Date of Award

2021

Degree Type

Thesis

Degree Name

Doctor of Philosophy

School

School of Arts & Humanities

First Advisor

Associate Professor Stuart Medley

Second Advisor

Dr Christopher Kueh

Abstract

Beholding a comic is ideally, a pleasure. The work informs, entertains and stimulates the mind in some way. There is no gainsaying which works will affect which beholders howsoever it does, yet the expecta­tion of pleasure from a work of comics makes behold­ers seek it. Making the comic is also a pleasure, even if the process can be long-winded, winding and dif­ficult. The maker wants to give others the same plea­sure they drew from beholding comics, but in their way, making their vision of Batman, Lieutenant Blue­berry or, their own story worlds. What this research seeks to explain are many of the considerations and constraints that makers have when producing a work of comics, which can often shape the finished arte­fact in ways that are not obvious by looking at it. In specific, it seeks to answer a narrower question: can exploring the way tacit knowledge accumulates and is applied, offer a ‘thick’ understanding of comics?

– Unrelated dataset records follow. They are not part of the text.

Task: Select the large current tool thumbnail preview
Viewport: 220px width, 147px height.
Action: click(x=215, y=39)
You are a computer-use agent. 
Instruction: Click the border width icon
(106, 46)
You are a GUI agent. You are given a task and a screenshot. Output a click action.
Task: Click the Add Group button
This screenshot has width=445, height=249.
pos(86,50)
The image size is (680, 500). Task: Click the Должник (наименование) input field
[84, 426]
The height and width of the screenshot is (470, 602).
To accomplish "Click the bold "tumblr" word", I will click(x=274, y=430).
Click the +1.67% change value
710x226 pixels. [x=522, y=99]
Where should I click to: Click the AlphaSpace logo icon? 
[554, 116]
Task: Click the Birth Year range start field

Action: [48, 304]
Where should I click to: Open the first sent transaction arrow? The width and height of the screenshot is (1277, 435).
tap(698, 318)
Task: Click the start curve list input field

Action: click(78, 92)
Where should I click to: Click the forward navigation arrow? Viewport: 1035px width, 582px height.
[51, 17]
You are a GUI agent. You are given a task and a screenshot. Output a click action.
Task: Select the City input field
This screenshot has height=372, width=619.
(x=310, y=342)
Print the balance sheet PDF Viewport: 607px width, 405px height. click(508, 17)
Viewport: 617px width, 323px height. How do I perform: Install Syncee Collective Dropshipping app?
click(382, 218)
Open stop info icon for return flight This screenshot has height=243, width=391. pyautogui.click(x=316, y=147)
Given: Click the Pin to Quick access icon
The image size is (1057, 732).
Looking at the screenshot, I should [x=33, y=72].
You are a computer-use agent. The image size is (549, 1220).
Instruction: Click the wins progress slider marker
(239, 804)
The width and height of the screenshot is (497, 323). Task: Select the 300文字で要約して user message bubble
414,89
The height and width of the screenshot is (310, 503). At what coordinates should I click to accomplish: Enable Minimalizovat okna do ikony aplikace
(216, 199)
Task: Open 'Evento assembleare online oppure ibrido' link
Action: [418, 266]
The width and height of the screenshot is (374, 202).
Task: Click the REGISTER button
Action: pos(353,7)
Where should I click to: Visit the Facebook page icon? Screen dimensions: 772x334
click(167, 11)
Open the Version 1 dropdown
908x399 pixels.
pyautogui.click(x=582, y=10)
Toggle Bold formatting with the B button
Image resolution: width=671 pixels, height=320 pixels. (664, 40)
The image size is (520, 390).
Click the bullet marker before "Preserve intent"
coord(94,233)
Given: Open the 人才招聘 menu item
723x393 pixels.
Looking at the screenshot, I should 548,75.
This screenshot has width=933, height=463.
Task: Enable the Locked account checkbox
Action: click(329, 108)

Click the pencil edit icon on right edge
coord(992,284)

Michael Polanyi argues that tacit knowledge is knowing more than you can say, which in comics is the knowledge makers possess about tools, sur­faces, materials, storytelling, pacing, mise en panel and logistics among others. This knowledge is rare­ly codified. In the comic as commodity, it is hidden from view so that beholders may immerse themselves in the work. Unknown is the iterative process that went into making a work: the moment of inspiration; grappling with the ideas via voluminous preparatory works; handling of materials and tools; working out the logistic dimension and constraints that will deter­mine the type of encounter with the work beholders will have. I propose a Cycle of Erotics as a means to codify this knowledge and give critical commentators another lens for their use in analysing comics; a way of looking through and not just at comics.

Access Note

Some images and graphic novels are not available in this version of the thesis.